Professor Wolfgang Preiser, who heads the Medical Virology Department of Pathology at Stellenbosch University and the NHLS at the hospital, said while he could not elaborate further about the case, treating clinicians had brought the possibility the variant could be from India, to their attention.

“We have confirmed that a case being investigated here is not infected with the B.1.617 ’Indian’ variant,” he said.

Preiser said while there were several other possible cases elsewhere, on this occasion it showed the “system works”.

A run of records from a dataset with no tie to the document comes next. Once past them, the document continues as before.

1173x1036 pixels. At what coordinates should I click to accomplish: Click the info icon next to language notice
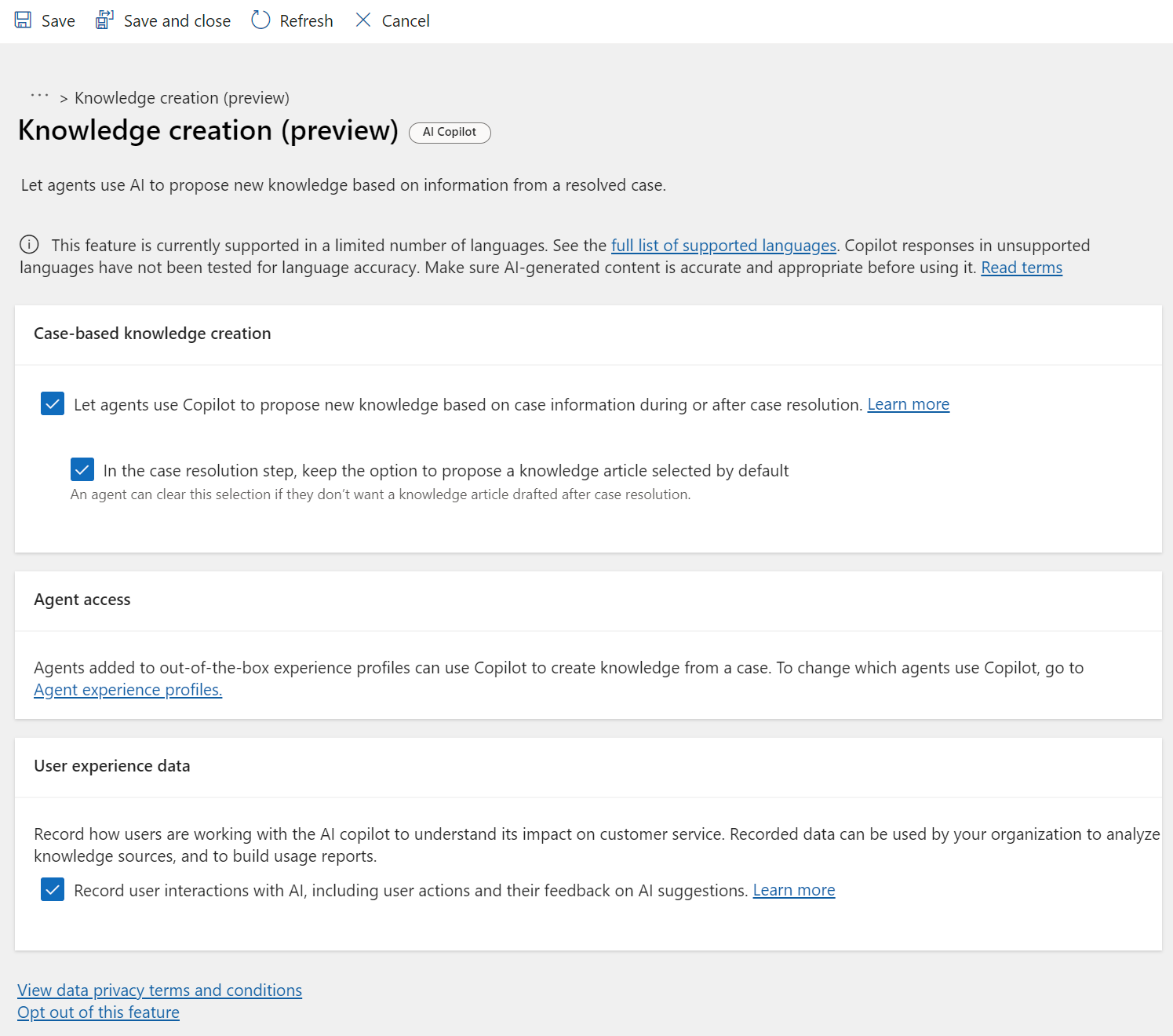29,244

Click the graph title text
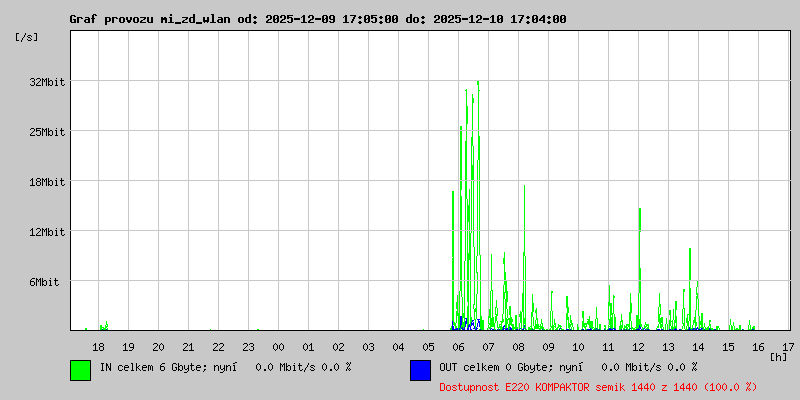tap(318, 19)
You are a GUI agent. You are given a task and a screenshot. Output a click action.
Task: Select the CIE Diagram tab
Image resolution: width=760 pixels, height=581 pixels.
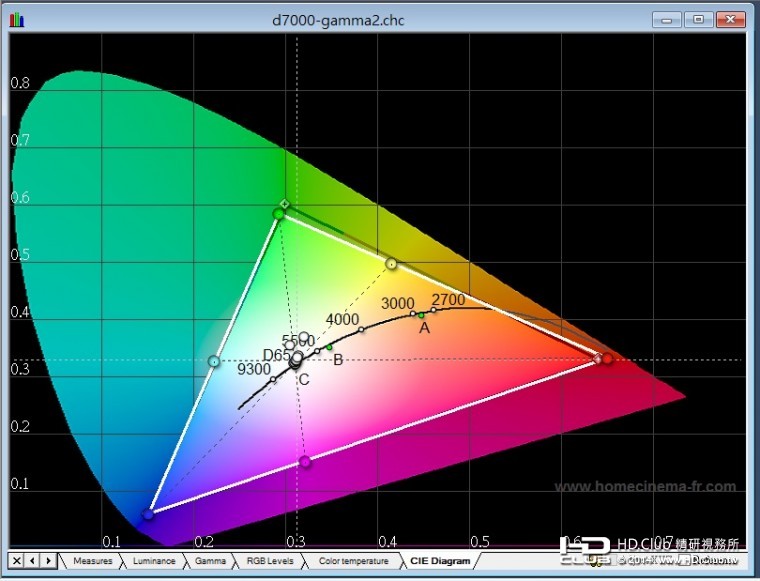439,561
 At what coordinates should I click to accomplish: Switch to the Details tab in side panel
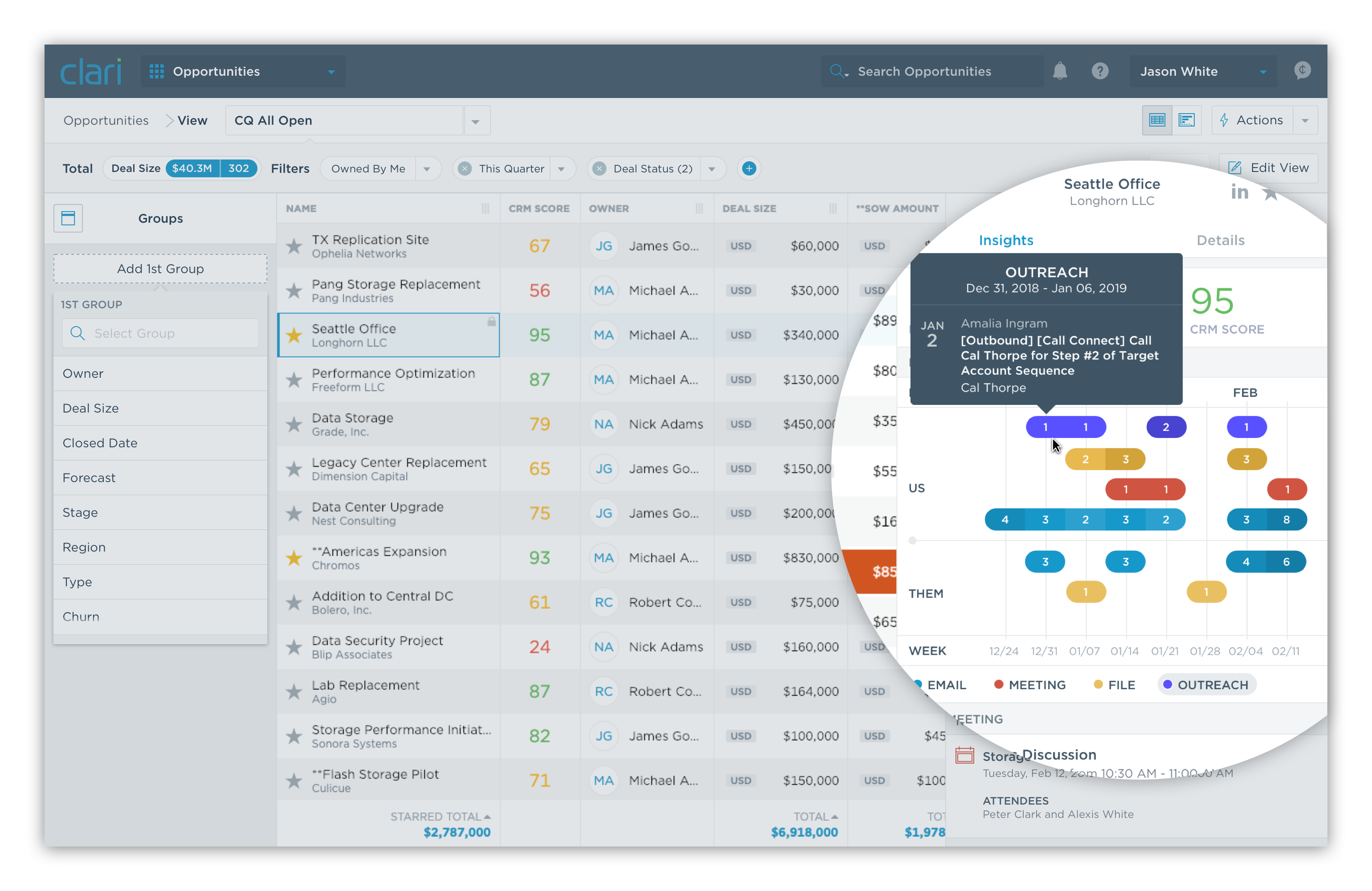click(1222, 240)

“To my knowledge the patient was infected with the 501Y.V2 South African variant of the virus, but the source and timing of infection are unknown,” he said.

Preiser told The Mercury yesterday he was proud of the work done by the Network for Genomic Surveillance South Africa.

“This allowed us to detect the 501Y.V2 variant in early December, and to monitor its spread over space and time. Many countries, including many industrialised ones, have still not reached the same level of monitoring that we have,” added Preiser.

Health Minister Dr Zweli Mkhize confirmed on Monday night the B.1.617 variant circulating in India had not yet been detected in South Africa.

Meanwhile, a ship, the Eaubonne, which sailed from India on April 18 and berthed at the Port of Durban on Sunday, is under quarantine after the death of a crew member, and 14 other crew members testing positive for Covid-19.

Transnet said that, upon arrival at the harbour, as a standard precautionary measure and as a requirement for a ship’s next port of call, all crew members were required to be tested for, and cleared of, Covid-19.

“Fourteen of the crew members tested positive. The entire vessel is currently in quarantine at the Port of Durban, as per Covid-19 regulations. Contact tracking and tracing is being undertaken,” it said.

In a statement on Tuesday night, the Health Ministry said the death of a crew member on the vessel was reported to Port Health on May 1.

“The body was subsequently transported to a state mortuary for a post mortem – due to sampling difficulties, authorities still await the PCR test result. However, contact tracing proceeded for 21 crew members – of those, 14 tested positive with Covid-19 and seven have tested negative.

“As all the members are asymptomatic, it was elected to keep all the crew on board in appropriate quarantine or isolation conditions. The vessel has been secured and is currently under strict security in its berth, until authorities decide to move it to the outer anchorage, until the containment period is successfully completed,” said the Health Ministry.

Regarding other cases, the department also said three air travellers from India, who arrived last month on three separate Qatar Airlines flights, from Doha, at King Shaka International Airport, had been placed in isolation.

“’The first passenger subsequently took ill and remains in isolation at a health-care facility, while the other two passengers are currently asymptomatic and in isolation at paid lodgings. Port Health has provided details of passengers who were close contacts and the National Institute For Communicable Diseases (NICD) has overseen the cases for sample collection, contact tracing and intensified surveillance,” said the Health Department.